What you should do: Your task is to copy each line of the records that includes the string "axis".

Dataset records:
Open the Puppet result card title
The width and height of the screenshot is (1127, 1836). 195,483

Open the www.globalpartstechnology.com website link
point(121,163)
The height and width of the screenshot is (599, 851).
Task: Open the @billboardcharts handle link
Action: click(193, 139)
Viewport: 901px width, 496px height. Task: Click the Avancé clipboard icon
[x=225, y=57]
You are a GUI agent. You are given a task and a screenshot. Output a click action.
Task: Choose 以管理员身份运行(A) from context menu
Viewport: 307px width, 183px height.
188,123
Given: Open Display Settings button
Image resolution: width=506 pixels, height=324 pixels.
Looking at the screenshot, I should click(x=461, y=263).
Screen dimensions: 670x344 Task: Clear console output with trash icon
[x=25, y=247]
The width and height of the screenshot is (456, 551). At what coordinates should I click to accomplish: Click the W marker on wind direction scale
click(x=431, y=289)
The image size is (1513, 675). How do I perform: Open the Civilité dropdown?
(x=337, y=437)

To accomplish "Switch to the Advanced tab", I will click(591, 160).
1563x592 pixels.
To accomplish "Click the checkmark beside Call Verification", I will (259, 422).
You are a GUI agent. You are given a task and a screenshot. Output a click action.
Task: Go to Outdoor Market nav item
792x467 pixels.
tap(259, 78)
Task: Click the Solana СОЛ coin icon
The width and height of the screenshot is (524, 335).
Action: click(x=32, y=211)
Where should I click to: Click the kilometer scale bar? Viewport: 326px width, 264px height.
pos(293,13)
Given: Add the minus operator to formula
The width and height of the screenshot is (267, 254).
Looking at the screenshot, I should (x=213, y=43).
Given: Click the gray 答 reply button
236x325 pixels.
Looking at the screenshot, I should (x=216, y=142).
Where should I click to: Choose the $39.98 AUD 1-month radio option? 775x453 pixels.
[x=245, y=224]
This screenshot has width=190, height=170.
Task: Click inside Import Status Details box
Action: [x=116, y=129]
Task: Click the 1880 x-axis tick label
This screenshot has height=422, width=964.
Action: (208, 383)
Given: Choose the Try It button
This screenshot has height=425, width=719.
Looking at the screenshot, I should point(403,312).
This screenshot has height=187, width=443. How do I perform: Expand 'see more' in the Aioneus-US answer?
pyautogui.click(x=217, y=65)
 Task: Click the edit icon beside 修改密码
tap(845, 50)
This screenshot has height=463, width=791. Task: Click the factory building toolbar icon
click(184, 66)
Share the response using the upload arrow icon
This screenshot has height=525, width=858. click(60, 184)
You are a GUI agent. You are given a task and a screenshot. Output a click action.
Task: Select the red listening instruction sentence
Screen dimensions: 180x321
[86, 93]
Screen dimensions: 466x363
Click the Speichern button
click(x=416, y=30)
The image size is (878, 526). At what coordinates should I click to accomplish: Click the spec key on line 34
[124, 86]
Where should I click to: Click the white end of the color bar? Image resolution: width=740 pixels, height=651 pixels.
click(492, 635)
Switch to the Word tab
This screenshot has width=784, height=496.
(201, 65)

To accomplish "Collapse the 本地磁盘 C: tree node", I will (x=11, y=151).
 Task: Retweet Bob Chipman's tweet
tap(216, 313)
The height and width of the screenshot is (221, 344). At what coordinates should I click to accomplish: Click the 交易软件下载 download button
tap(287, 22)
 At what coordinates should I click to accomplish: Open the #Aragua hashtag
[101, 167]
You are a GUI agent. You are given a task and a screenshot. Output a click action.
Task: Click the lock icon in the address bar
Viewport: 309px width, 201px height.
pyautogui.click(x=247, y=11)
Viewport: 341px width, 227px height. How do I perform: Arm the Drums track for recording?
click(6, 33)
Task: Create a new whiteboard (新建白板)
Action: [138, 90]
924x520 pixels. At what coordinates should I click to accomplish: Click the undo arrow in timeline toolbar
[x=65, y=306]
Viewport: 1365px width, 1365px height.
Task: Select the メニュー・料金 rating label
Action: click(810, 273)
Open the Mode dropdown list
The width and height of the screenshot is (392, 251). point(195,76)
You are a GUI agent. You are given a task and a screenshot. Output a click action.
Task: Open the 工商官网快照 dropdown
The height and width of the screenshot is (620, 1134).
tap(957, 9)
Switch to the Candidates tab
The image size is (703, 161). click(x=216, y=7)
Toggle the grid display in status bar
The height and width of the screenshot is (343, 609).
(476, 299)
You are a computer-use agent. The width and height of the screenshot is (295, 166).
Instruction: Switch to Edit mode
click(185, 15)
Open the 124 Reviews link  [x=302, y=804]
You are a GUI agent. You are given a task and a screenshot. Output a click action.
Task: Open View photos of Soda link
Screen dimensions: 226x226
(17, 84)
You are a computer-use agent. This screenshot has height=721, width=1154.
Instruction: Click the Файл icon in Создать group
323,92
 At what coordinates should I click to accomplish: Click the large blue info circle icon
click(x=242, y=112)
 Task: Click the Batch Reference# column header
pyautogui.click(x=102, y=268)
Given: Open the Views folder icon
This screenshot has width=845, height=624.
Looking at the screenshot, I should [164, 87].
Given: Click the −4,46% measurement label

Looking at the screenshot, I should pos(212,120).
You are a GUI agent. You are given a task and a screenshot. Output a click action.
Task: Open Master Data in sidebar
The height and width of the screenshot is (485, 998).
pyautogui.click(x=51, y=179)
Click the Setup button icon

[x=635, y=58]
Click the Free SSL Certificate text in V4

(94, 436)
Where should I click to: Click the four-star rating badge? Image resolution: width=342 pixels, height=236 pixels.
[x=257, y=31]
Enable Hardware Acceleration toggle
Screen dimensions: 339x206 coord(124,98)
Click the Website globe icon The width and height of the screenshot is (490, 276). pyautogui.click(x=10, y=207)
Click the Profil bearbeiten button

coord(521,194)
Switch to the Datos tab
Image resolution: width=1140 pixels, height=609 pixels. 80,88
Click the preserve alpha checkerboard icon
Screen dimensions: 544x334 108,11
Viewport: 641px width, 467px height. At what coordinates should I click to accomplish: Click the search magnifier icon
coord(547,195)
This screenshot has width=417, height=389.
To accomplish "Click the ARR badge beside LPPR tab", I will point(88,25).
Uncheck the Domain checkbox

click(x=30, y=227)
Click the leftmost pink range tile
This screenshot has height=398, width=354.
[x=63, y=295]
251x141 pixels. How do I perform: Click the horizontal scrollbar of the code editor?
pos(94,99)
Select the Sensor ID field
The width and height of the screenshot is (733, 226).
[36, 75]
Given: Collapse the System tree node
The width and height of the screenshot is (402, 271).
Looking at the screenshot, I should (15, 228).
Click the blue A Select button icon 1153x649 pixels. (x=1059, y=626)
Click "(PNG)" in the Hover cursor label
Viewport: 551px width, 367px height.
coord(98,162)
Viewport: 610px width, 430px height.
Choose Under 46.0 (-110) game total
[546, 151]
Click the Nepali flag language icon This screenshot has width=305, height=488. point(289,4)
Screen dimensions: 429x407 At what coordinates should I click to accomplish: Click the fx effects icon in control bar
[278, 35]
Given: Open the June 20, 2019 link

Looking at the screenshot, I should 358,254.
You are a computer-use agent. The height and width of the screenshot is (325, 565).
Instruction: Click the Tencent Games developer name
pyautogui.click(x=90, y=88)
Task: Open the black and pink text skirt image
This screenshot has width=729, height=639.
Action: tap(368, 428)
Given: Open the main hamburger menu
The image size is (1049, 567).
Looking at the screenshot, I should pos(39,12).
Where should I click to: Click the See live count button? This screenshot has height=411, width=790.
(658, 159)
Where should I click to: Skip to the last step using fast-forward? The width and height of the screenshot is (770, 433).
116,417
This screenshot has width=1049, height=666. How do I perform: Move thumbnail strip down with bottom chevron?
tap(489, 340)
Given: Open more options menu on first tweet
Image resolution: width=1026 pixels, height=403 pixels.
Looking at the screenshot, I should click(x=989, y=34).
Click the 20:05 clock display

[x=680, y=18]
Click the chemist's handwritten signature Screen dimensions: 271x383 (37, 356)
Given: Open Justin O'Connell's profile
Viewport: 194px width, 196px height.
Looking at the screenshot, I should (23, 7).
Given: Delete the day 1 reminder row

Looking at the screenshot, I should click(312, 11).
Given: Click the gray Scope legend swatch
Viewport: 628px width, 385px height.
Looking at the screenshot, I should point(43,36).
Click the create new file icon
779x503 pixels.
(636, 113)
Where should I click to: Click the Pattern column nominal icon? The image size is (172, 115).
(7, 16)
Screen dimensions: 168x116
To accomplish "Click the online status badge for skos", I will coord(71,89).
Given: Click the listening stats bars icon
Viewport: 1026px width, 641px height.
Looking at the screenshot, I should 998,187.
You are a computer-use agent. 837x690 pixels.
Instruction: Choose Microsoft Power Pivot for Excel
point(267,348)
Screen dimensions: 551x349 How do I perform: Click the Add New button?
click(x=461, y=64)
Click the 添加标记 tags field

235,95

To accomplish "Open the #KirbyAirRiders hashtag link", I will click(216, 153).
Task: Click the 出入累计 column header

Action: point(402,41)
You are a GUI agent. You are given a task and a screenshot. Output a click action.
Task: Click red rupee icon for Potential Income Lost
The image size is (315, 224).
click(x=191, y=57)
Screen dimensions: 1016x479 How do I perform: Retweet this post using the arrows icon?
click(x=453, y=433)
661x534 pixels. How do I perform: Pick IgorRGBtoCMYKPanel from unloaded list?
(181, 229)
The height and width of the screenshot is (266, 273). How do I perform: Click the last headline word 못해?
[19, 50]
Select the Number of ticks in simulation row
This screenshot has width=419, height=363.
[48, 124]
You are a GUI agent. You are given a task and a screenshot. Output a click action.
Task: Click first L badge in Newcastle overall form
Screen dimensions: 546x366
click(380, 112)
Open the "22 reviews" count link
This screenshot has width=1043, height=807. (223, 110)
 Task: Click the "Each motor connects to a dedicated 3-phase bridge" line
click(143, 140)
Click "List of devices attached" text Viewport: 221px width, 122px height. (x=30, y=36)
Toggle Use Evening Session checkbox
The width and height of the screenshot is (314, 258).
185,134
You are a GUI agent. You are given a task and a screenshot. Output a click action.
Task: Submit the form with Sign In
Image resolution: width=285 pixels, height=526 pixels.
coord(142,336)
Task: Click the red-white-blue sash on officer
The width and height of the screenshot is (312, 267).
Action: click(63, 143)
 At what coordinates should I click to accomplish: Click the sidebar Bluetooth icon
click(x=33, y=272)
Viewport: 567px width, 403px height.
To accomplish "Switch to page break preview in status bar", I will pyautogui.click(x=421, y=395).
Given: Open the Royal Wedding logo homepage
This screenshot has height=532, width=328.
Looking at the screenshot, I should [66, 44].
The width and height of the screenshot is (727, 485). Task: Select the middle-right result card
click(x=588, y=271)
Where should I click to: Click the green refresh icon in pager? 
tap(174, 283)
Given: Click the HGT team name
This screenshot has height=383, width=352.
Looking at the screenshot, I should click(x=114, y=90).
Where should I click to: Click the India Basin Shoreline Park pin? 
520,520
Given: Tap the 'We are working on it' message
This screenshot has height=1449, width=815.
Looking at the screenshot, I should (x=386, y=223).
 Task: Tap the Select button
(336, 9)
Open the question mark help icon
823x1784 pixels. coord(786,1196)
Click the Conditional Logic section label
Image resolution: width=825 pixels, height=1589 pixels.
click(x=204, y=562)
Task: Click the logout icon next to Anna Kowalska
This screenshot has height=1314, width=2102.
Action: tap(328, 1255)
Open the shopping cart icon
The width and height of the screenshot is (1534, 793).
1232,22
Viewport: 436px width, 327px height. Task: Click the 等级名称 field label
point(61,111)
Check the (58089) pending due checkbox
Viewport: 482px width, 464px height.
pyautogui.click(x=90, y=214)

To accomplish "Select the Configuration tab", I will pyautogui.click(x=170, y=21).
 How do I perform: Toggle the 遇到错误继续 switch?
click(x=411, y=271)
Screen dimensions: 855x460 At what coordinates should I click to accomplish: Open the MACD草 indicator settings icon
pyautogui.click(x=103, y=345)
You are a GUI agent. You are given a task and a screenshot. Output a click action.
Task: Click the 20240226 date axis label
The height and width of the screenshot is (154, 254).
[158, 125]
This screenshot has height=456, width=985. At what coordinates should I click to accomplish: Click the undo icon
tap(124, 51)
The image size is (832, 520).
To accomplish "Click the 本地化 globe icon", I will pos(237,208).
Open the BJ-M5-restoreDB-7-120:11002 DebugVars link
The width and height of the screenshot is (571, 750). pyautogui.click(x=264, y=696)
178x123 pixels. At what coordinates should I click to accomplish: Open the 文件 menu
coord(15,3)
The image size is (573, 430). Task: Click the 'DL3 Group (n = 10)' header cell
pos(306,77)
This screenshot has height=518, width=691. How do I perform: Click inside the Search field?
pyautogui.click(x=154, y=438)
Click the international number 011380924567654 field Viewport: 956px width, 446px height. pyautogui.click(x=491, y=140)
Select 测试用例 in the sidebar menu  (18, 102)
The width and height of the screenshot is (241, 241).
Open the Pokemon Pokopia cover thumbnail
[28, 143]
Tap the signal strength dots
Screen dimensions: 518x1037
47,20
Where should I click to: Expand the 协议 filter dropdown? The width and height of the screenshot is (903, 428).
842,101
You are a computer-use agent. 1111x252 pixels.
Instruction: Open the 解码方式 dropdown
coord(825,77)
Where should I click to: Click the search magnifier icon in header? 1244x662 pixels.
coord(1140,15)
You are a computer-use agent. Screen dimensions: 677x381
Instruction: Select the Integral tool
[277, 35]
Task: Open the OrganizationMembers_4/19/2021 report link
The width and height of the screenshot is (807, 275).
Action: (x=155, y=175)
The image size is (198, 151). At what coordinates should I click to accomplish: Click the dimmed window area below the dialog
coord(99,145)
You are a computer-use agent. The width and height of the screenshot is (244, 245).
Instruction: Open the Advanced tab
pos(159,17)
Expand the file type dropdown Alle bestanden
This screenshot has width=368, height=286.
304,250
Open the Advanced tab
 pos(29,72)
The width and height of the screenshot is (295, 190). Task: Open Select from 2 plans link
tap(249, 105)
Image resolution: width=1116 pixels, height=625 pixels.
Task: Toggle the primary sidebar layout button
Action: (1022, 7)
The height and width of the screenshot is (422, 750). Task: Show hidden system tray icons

Response to this task:
Task: Click the 1880 x-axis tick label
Task: Click the 20240226 date axis label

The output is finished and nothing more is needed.